Long-memory Gaussian processes governed by generalized Fokker-Planck equations

TL;DR

This paper introduces a new Gaussian process governed by a generalized Fokker-Planck equation with fractional derivatives, exhibiting long-range dependence and extending previous models involving fractional and time-changed processes.

Contribution

It proposes a novel Gaussian process model driven by a generalized fractional Fokker-Planck equation, not based on random time-changes, and explores its properties and extensions.

Findings

The process is Gaussian with long-range dependence in the stationary case.

The model extends existing fractional and time-changed processes.

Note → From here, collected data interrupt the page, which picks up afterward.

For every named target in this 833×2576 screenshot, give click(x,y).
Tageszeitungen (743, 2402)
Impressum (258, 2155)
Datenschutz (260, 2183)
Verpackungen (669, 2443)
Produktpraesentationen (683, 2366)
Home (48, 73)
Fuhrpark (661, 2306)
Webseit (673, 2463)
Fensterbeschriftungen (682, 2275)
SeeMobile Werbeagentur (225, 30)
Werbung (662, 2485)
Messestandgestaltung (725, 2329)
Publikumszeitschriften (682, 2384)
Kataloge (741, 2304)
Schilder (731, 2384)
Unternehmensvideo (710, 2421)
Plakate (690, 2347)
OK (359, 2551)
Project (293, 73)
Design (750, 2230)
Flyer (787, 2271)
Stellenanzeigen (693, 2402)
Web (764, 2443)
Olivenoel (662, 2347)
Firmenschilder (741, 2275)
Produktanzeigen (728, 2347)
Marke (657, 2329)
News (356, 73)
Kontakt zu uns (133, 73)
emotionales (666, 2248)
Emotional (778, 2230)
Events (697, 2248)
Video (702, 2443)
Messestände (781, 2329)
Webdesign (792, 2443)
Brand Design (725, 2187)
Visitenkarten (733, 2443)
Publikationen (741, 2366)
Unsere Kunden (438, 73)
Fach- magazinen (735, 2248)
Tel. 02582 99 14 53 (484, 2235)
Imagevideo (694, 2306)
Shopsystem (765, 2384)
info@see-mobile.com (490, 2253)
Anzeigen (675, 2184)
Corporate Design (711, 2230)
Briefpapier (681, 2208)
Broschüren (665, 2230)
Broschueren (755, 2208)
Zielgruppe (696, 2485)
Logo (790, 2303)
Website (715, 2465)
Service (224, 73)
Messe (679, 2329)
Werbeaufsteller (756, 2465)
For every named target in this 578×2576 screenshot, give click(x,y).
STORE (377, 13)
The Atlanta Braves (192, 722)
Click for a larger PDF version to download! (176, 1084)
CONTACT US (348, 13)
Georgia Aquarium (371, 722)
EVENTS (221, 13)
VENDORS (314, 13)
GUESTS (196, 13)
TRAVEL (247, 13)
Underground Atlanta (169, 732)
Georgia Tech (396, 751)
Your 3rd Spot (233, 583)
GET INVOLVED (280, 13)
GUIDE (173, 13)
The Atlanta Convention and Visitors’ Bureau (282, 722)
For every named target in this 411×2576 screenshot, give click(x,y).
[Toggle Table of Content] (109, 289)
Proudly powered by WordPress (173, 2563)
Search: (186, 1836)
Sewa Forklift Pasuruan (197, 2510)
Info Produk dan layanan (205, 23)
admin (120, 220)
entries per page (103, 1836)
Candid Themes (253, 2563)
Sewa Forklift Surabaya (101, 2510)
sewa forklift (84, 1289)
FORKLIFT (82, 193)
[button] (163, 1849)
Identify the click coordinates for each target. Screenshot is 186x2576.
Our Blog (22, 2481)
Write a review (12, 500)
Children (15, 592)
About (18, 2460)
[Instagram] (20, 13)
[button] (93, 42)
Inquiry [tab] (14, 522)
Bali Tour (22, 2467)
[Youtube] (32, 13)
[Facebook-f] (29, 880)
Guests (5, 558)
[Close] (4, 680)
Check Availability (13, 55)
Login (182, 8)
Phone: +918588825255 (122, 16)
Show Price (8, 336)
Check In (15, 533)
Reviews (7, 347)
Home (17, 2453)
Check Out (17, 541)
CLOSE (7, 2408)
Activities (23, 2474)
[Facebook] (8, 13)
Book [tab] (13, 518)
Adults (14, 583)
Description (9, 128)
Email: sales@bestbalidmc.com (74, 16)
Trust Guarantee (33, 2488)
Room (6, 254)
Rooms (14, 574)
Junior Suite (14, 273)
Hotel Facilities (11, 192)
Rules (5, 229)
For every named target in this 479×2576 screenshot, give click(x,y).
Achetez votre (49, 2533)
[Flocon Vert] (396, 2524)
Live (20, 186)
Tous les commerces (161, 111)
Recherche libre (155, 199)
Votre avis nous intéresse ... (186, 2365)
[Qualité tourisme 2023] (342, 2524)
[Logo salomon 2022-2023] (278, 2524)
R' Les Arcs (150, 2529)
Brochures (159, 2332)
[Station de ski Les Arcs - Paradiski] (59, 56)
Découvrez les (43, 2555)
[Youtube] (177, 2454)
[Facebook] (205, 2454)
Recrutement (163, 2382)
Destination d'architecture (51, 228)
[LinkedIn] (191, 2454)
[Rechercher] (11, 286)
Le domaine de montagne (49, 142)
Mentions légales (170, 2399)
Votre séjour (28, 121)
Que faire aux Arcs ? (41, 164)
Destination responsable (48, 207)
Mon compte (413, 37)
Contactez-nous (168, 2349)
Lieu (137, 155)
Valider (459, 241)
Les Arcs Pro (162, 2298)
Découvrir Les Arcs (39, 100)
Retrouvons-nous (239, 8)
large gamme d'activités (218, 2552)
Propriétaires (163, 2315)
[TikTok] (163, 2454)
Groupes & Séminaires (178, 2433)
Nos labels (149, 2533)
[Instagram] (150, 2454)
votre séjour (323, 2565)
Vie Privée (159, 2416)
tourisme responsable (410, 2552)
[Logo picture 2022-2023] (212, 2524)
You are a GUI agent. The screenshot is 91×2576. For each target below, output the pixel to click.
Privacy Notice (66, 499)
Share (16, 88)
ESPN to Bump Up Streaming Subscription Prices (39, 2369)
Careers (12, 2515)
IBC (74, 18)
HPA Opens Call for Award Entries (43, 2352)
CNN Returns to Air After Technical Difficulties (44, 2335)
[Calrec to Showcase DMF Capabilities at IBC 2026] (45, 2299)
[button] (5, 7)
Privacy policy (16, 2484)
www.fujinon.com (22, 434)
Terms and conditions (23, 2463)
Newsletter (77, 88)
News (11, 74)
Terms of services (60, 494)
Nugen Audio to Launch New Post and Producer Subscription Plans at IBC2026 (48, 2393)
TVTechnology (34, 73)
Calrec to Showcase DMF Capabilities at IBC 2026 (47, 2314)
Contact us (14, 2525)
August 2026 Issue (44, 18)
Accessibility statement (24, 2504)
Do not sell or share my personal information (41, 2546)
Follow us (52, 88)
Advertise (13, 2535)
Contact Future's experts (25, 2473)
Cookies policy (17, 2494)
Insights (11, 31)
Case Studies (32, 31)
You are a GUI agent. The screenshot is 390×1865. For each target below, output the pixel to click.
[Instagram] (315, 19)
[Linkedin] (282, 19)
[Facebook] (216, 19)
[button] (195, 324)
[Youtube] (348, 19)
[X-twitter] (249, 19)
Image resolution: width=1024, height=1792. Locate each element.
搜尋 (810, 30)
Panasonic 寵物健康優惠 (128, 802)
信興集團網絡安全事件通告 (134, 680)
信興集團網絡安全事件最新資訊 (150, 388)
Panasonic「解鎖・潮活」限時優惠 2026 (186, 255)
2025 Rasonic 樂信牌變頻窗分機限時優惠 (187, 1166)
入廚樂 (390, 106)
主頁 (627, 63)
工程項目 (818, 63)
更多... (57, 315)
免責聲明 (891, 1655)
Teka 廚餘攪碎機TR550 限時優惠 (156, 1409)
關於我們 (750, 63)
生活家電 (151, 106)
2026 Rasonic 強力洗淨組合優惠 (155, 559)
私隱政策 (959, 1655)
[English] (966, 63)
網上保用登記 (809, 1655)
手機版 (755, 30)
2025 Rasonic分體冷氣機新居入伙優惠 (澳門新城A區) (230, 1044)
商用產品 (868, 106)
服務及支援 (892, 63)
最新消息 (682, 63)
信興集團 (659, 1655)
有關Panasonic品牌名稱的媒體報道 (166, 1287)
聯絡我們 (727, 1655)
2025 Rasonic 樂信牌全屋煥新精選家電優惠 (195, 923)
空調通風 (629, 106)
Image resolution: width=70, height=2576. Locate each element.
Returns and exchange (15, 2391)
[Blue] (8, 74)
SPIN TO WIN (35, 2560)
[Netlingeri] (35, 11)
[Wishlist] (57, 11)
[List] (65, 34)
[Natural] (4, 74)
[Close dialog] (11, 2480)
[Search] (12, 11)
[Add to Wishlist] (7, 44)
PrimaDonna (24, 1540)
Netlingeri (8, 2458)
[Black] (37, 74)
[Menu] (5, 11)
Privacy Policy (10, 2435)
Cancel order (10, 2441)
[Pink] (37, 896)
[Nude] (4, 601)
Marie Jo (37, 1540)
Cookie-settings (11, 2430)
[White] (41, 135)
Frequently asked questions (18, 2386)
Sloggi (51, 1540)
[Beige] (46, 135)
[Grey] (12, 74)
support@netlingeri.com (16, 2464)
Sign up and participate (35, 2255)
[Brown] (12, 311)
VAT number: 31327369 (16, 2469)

It introduces a new fractional differential operator in the Fokker-Planck framework.

Abstract

It is well-known that the transition function of the Ornstein-Uhlenbeck process solves the Fokker-Planck equation. This standard setting has been recently generalized in different directions, for example, by considering the so-called $\alpha $-stable driven Ornstein-Uhlenbeck, or by time-changing the original process with an inverse stable subordinator. In both cases, the corresponding partial differential equations involve fractional derivatives (of Riesz and Riemann-Liouville types, respectively) and the solution is not Gaussian. We consider here a new model, which cannot be expressed by a random time-change of the original process: we start by a Fokker-Planck equation (in Fourier space) with the time-derivative replaced by a new fractional differential operator. The resulting process is Gaussian and, in the stationary case, exhibits a long-range dependence. Moreover, we consider further extensions, by means of the so-called convolution-type derivative.